(Task): Copy out the items word for word, starting at the line that contains "Click the 导入导出 button" and continuing through the end of the items, with both ends included.

(Dataset items):
-=-=-=-=-

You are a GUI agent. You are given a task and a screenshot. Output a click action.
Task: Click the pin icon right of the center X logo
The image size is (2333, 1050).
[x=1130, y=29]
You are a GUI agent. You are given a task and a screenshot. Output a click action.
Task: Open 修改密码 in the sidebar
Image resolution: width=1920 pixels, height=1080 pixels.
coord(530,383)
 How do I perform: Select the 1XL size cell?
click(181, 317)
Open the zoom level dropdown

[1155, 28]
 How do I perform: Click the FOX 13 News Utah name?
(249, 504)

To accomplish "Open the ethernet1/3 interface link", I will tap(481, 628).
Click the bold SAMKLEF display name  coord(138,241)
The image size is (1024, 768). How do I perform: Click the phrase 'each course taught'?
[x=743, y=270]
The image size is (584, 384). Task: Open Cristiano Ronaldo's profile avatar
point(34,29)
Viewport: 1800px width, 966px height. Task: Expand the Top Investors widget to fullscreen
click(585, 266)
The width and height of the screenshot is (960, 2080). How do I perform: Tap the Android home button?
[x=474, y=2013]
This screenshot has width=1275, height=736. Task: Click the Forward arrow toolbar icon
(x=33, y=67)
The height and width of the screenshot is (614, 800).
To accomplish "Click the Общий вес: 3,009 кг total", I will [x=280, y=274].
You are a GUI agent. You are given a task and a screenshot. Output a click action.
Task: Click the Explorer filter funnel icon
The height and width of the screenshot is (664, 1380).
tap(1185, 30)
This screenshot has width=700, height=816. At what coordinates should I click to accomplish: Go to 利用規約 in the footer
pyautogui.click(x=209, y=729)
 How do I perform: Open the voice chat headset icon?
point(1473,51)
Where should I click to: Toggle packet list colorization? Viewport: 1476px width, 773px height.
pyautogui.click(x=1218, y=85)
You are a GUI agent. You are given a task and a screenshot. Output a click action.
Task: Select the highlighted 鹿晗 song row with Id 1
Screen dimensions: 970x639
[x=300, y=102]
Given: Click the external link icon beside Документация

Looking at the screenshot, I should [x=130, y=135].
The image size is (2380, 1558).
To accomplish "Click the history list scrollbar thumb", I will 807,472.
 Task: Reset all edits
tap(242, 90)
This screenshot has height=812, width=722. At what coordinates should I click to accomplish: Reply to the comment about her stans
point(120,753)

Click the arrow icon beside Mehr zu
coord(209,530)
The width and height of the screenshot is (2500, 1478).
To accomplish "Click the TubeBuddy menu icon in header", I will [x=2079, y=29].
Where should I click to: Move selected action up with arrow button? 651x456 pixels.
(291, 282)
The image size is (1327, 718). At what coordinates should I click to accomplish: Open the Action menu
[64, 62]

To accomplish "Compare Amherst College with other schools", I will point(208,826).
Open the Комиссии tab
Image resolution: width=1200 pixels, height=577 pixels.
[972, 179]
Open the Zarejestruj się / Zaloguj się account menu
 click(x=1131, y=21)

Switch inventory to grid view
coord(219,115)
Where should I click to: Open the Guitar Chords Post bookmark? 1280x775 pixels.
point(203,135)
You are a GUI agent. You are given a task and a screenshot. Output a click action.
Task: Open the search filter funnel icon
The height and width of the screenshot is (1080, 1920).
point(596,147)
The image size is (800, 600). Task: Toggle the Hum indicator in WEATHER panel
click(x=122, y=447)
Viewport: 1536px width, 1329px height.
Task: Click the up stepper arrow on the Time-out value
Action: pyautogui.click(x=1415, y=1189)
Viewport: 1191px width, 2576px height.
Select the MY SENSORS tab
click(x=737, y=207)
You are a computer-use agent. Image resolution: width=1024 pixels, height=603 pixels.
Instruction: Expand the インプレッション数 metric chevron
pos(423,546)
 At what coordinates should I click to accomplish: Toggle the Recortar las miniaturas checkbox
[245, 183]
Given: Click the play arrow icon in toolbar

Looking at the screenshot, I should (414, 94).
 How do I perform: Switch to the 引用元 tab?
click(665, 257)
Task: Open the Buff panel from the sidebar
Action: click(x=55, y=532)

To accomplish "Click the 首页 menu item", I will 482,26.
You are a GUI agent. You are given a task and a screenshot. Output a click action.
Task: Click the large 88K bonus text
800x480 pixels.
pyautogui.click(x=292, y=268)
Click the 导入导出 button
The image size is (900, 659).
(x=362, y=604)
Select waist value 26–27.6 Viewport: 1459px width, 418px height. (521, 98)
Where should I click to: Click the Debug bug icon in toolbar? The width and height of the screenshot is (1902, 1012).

-=-=-=-=-

(Result for this exercise):
Click the 导入导出 button
The image size is (900, 659).
(x=362, y=604)
Select waist value 26–27.6 Viewport: 1459px width, 418px height. (521, 98)
Where should I click to: Click the Debug bug icon in toolbar? The width and height of the screenshot is (1902, 1012).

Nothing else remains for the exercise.